The Seven Minute Wake-Up Call
The traits that matter and how to find them in an AI world.
This weekend a portfolio company founder sent me the take-home exercise he uses to assess engineering candidates. The README said it should take 2-3 hours, with AI tools permitted.
I’m not an engineer. I fed it into Claude Code. Seven minutes later, I sent him my completed exercise.
I aced it.
What Actually Matters Now
It’s not just engineering. Case studies, writing samples, financial models. AI can (or will soon) produce competent versions of all of them in minutes. The way we’ve traditionally assessed excellence is broken.
If traditional assessments are broken, what should people test for?
Taste. In a world where anyone can build anything quickly, the scarce resource is knowing what’s worth building. Can they distinguish between good and great? Do they focus on driving outcomes that matter?
High agency. Do they take initiative and drive outcomes without being managed? AI is a multiplier on agency. The gap between a high-agency person with AI and someone who waits for direction has never been wider.
Strategic thinking. Can they see problems before they arrive? Are they a long-term thinker? This is still hard to outsource to AI.
AI-forward mindset. Are they constantly seeking out the latest tools to make themselves more impactful? Someone still reluctant to use AI is choosing to operate at a fraction of their potential.
Work ethic. AI amplifies effort. Someone willing to put in the hours now generates dramatically more output than ever before.
Culture fit. Will they work well with your team? Do their values align with how you operate? Skills can be amplified by AI. So can the damage from culture misalignment.
Superpower alignment. Be specific about what you actually need from this role. An architect who prevents long-term AI slop is very different from a builder who ships fast. Know which you need, then find someone whose superpower matches. AI or teammates can fill in their gaps.
How to Actually Assess This
Throw out the take-home. Here’s what works better:
Work together on a real project. Have your top candidates spend a few nights or a weekend collaborating with your team on something you’re actually building. Pair programming, team discussions, real problems. You’ll learn more in a few sessions than any interview process could reveal. If they’re between jobs, even better: bring them on as a contractor for a few week first.
Give them ambiguity. Don’t hand them a well-scoped problem. Give them a fuzzy one and see how they handle it. High-agency people clarify, scope, and move. Others wait for direction.
Ask about their AI stack. What tools do they use daily? How has their workflow changed in the last month? People who are genuinely AI-forward have specific answers and strong opinions. People who aren’t will give you vague generalities.
Watch them work in real-time. Sit with them while they solve a problem using whatever tools they want. Do they know how to iterate and guide AI to desired outcomes? Do they evaluate outputs critically or accept slop?

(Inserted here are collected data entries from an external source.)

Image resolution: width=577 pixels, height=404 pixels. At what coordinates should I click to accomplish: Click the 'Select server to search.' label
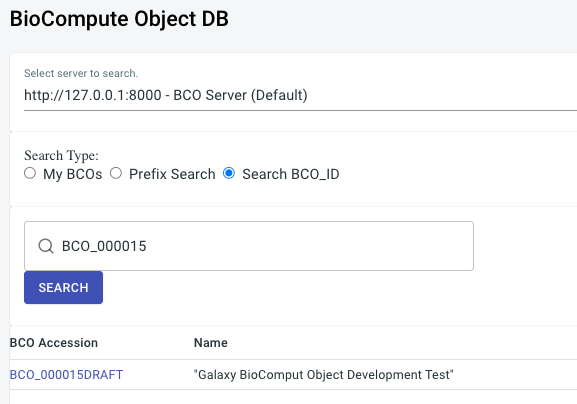(81, 73)
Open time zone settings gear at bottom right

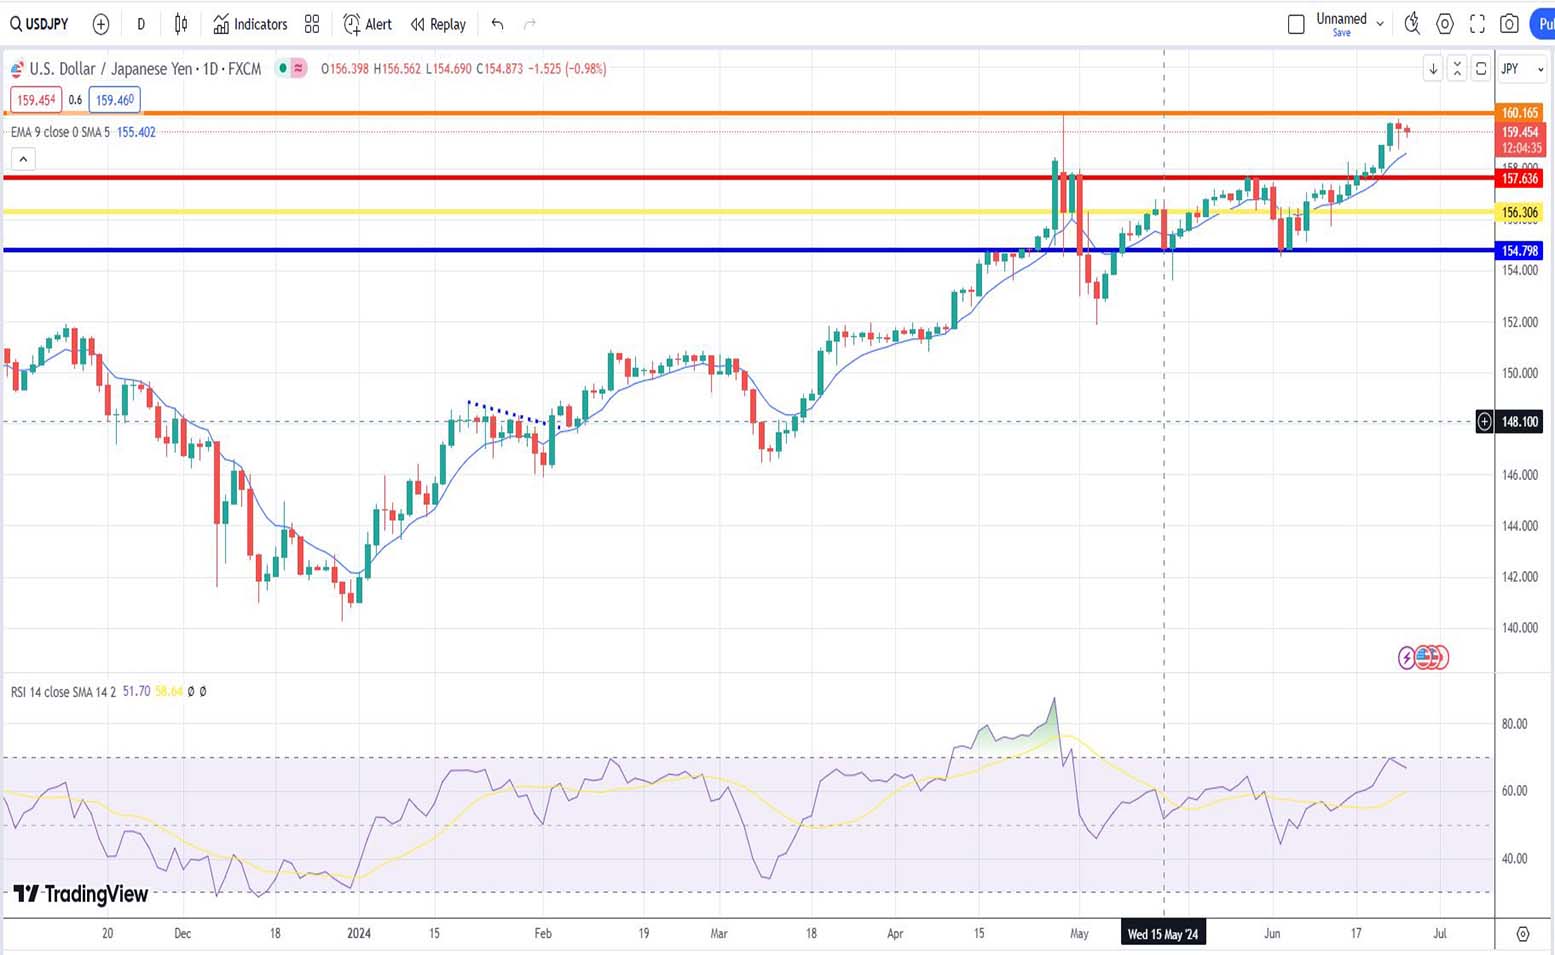[x=1522, y=934]
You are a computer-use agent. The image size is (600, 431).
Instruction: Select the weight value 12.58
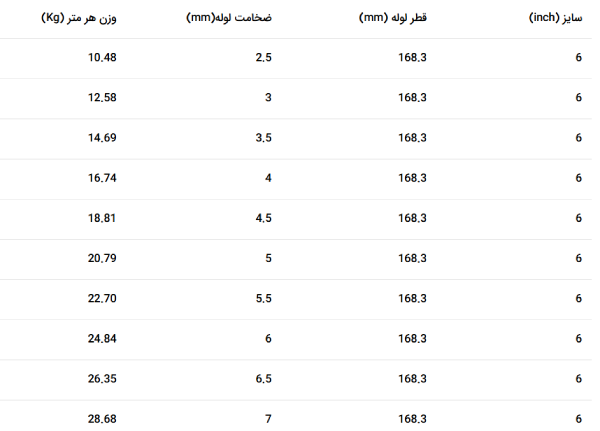coord(102,98)
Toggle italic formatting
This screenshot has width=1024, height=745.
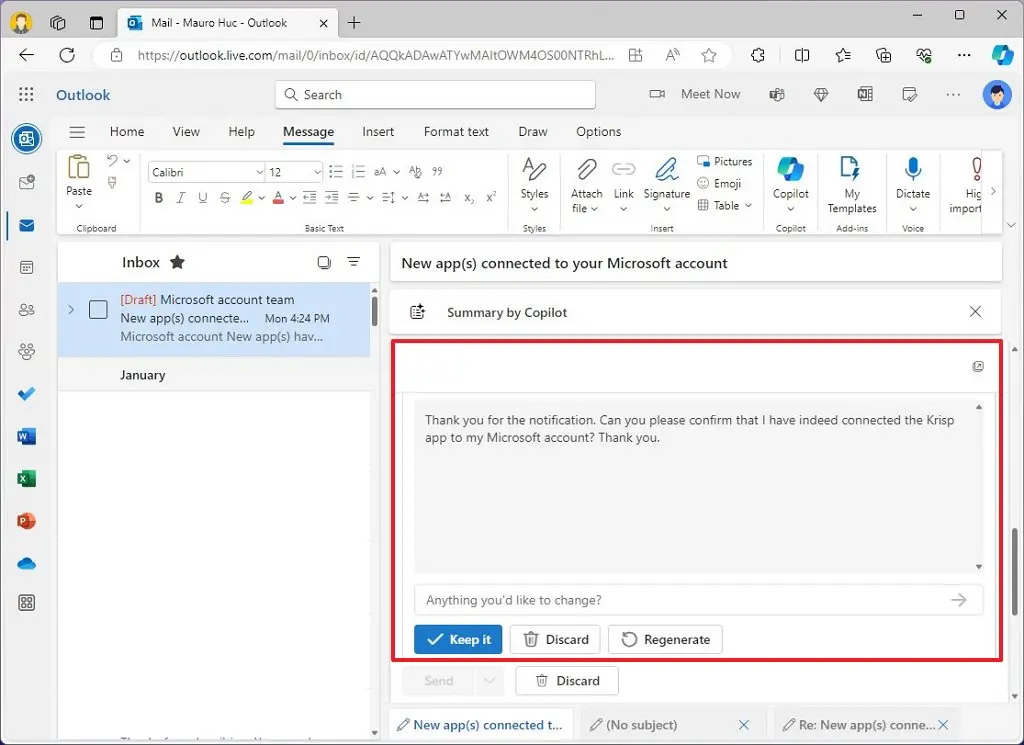[x=180, y=198]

Reference checks matter more than ever. Agency, judgment, and taste are best evaluated by people who’ve worked with the candidate. Ask specifically: what are their superpowers? Then make sure those match with what you need.
The founders who adapt fastest will build teams that dramatically outperform those who don’t. The gap between a well-constructed AI-native team and a traditional one isn’t 20%. It’s multiples.
I am not an engineer. I completed a senior engineering assessment in seven minutes.
The old interviewing playbook is dead. Rebuild yours now.